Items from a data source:
- - -

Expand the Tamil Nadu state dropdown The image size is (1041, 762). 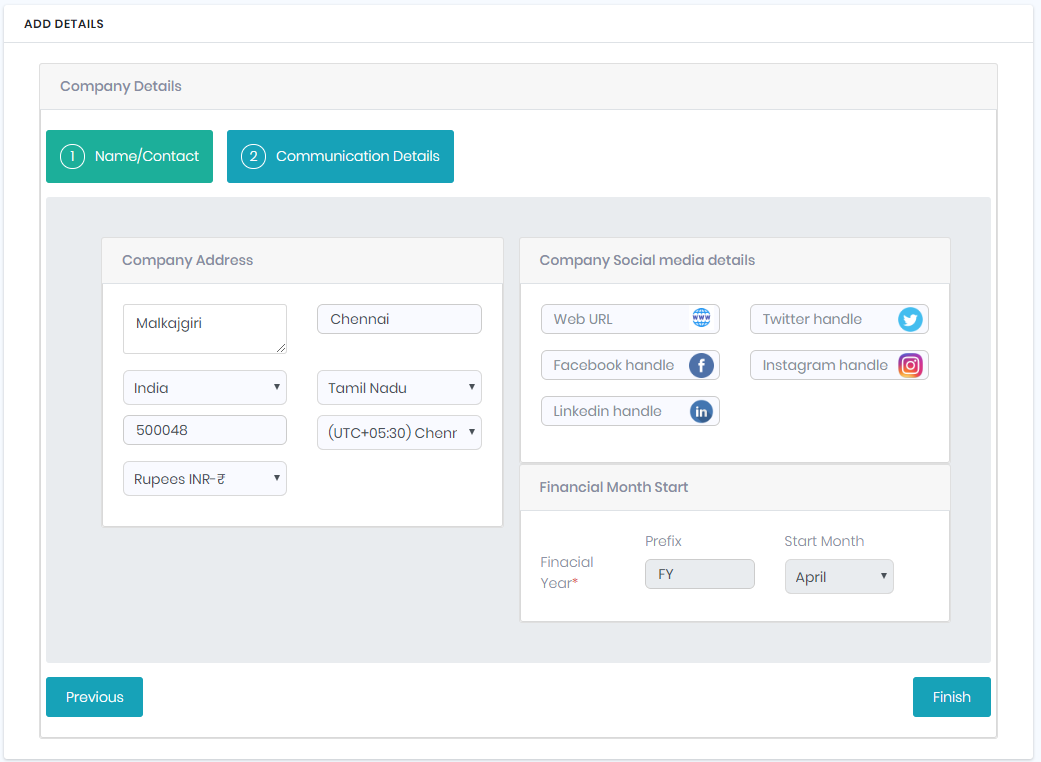click(399, 388)
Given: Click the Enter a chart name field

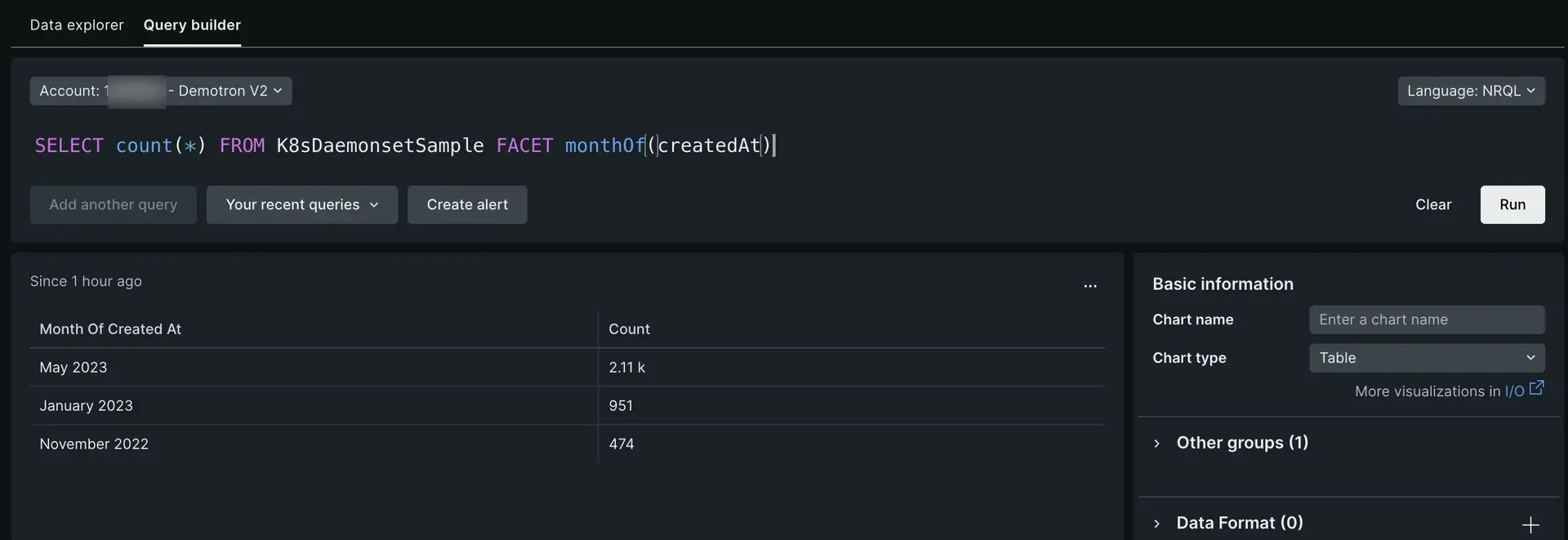Looking at the screenshot, I should 1425,319.
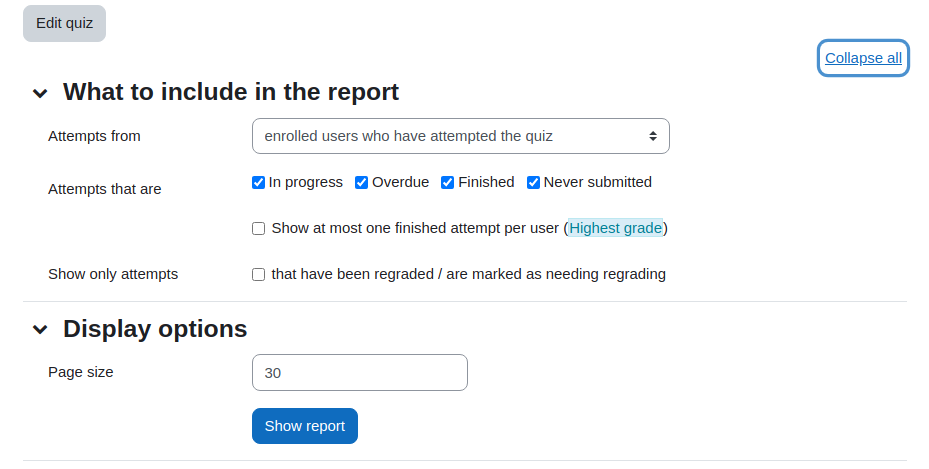
Task: Uncheck the Overdue checkbox
Action: [361, 182]
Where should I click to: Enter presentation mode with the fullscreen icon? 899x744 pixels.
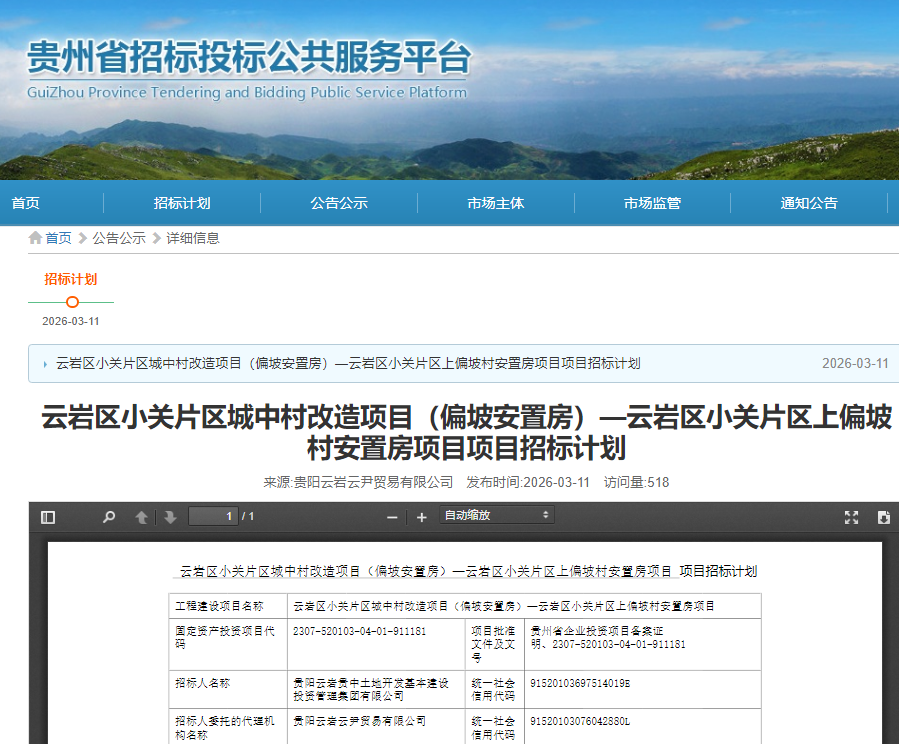[x=851, y=517]
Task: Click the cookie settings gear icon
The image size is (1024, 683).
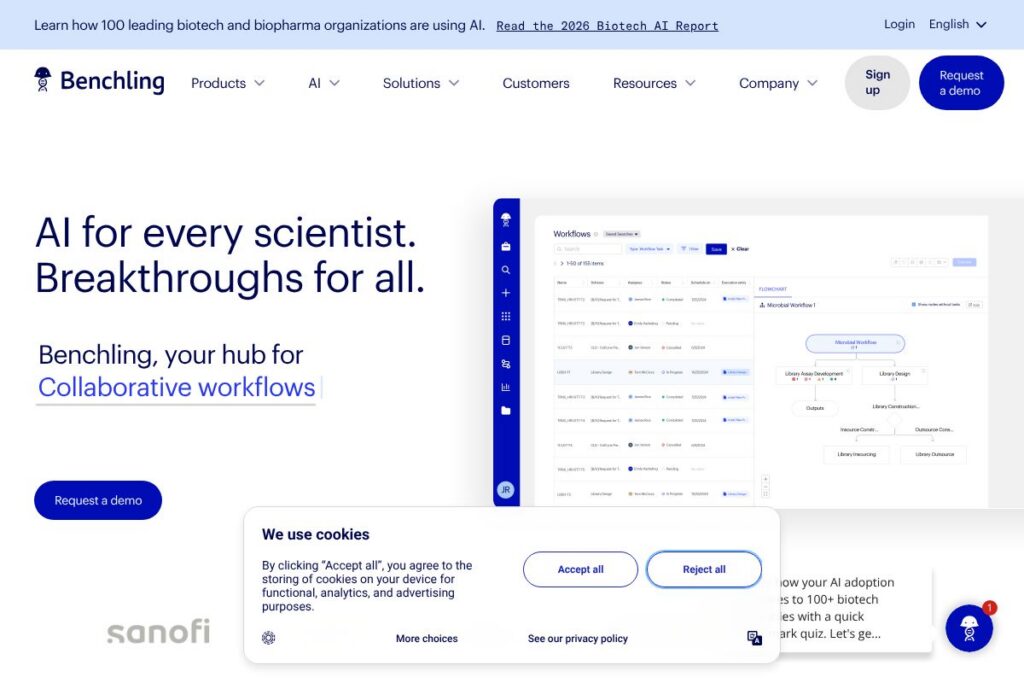Action: [x=268, y=638]
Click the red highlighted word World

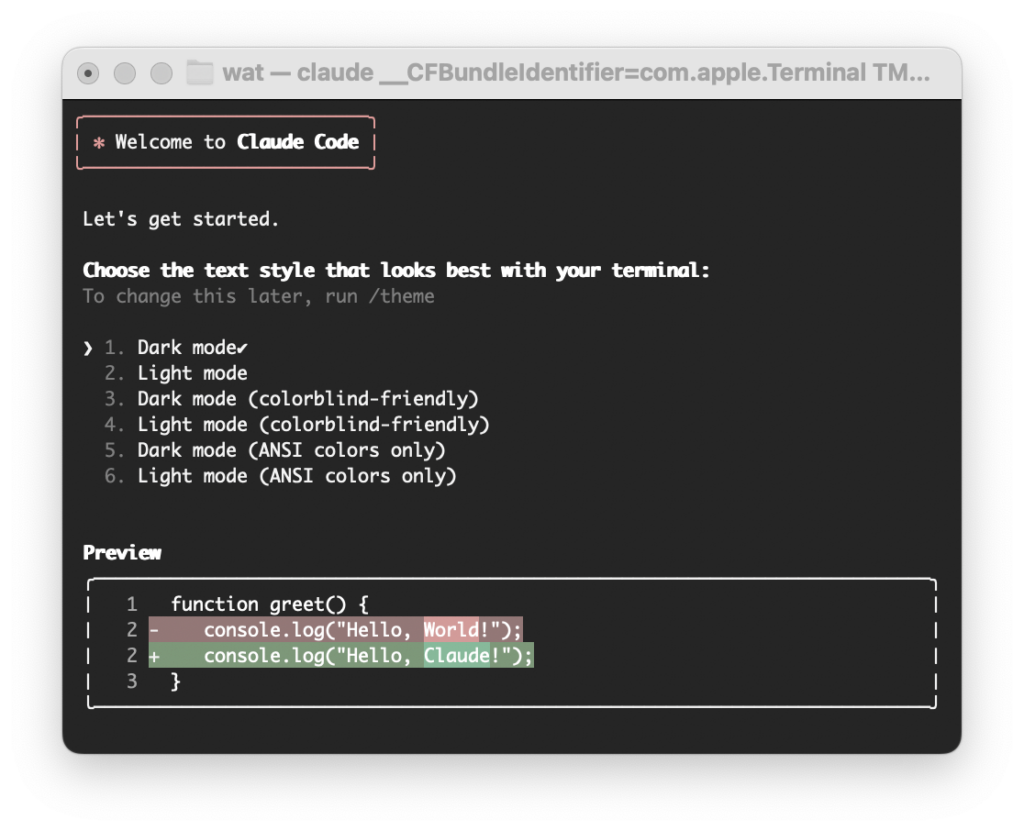click(x=451, y=630)
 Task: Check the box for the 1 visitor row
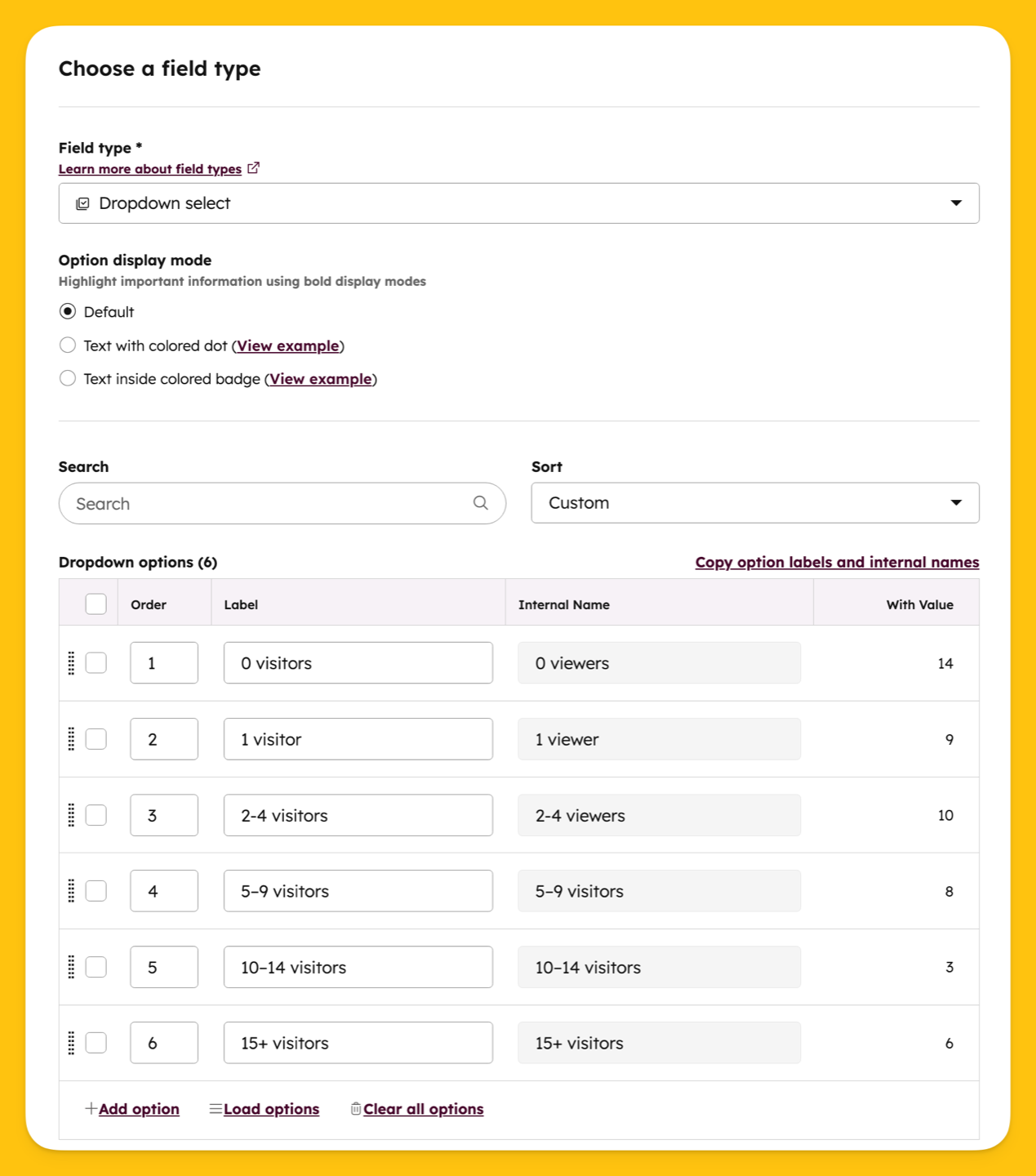click(x=96, y=739)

- - -

**What you need to do**
Output exactly the lines from the one containing "Where should I" through the last line of the records above, both included, leaving out any pictures.

**Expected answer**
Where should I click to: Enter presentation mode with the fullscreen icon? 899x744 pixels.
[x=851, y=517]
Task: Click the cookie settings gear icon
The image size is (1024, 683).
Action: [x=268, y=638]
Click the red highlighted word World

click(x=451, y=630)
 Task: Check the box for the 1 visitor row
click(x=96, y=739)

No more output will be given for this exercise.